If you've just installed JRuby and stroll into a rails application and type
# jruby script/server
You will get this error
Cannot find gem for Rails ~>1.2.1.0:
Install the missing gem with 'gem install -v=1.2.1 rails', or
change environment.rb to define RAILS_GEM_VERSION with your desired version.
This is what I did and I was stumped by it at first because I already had version 1.2.1 or rails installed on my system. What was wrong with JRuby? Why didn't it realise this?

I then discovered that actually JRuby has its own gem system. You need to install rails as a JRuby gem.

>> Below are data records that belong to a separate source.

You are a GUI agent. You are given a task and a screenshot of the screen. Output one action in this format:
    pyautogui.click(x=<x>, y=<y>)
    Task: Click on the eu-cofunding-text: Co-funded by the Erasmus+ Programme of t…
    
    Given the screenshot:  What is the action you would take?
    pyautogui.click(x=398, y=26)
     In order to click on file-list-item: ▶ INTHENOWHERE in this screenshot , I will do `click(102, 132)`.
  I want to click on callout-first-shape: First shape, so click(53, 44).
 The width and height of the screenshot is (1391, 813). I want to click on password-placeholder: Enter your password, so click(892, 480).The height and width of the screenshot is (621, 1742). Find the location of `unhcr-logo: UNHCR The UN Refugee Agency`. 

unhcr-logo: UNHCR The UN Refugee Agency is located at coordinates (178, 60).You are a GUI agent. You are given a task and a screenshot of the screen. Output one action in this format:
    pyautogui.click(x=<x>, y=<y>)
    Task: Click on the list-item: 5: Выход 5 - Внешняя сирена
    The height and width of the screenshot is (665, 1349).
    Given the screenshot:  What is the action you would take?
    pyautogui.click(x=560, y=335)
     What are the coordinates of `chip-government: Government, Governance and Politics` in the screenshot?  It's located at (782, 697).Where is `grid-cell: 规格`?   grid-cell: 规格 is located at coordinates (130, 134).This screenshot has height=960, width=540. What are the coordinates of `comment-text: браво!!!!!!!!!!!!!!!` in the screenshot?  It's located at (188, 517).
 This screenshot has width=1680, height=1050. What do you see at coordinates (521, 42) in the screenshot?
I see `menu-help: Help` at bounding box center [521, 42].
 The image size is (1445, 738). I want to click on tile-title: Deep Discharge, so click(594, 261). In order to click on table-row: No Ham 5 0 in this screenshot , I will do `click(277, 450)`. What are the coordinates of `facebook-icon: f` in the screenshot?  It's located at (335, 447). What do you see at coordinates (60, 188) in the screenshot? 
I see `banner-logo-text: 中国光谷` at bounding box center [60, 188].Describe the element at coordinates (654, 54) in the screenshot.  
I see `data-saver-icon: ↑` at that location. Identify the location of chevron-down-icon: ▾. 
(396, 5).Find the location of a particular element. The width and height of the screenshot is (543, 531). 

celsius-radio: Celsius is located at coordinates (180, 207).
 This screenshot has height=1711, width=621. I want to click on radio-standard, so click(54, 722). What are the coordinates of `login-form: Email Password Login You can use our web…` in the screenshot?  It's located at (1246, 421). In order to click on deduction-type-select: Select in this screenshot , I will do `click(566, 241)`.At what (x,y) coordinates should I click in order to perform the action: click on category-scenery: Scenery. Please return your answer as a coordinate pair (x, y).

Check out http://www.headius.com/jrubywiki/index.php/JRuby_on_Rails for more detail but basically you use

# $JRUBY_HOME/bin/gem install rails -y --no-ri --no-rdoc

to install rails as a gem for JRuby. This should produce this (assuming you have JRUBY_HOME defined):
Bulk updating Gem source index for: http://gems.rubyforge.org
Successfully installed rails-1.2.1
Successfully installed rake-0.7.1
Successfully installed activesupport-1.4.0
Successfully installed activerecord-1.15.1
Successfully installed actionpack-1.13.1
Successfully installed actionmailer-1.3.1
Successfully installed actionwebservice-1.2.1
Great!

Now go into a rails app:
$ cd ~/webprojects/mygreatnewrailsapp.com
$ jruby script/server
=> Booting WEBrick...
=> Rails application started on http://0.0.0.0:3000
=> Ctrl-C to shutdown server; call with --help for options
[2007-02-03 13:48:03] INFO WEBrick 1.3.1
[2007-02-03 13:48:03] INFO ruby 1.8.5 (0) [java]
[2007-02-03 13:48:03] INFO WEBrick::HTTPServer#start: pid=29324282 port=3000

Woohoo!
Go http://localhost:3000/ in your browser and if its a brand new application you should see the "Welcome to Rails page"

WEBrick is OK, but what about Mongrel?
While Mongrel is mostly Ruby, but it also contains some C (for speed reasons). JRuby can't do anything with C so for now Mongrel is out (More about that here.). What is necessary is the conversion of the C components in Mongrel to Java but as far as I know no-one has done that yet.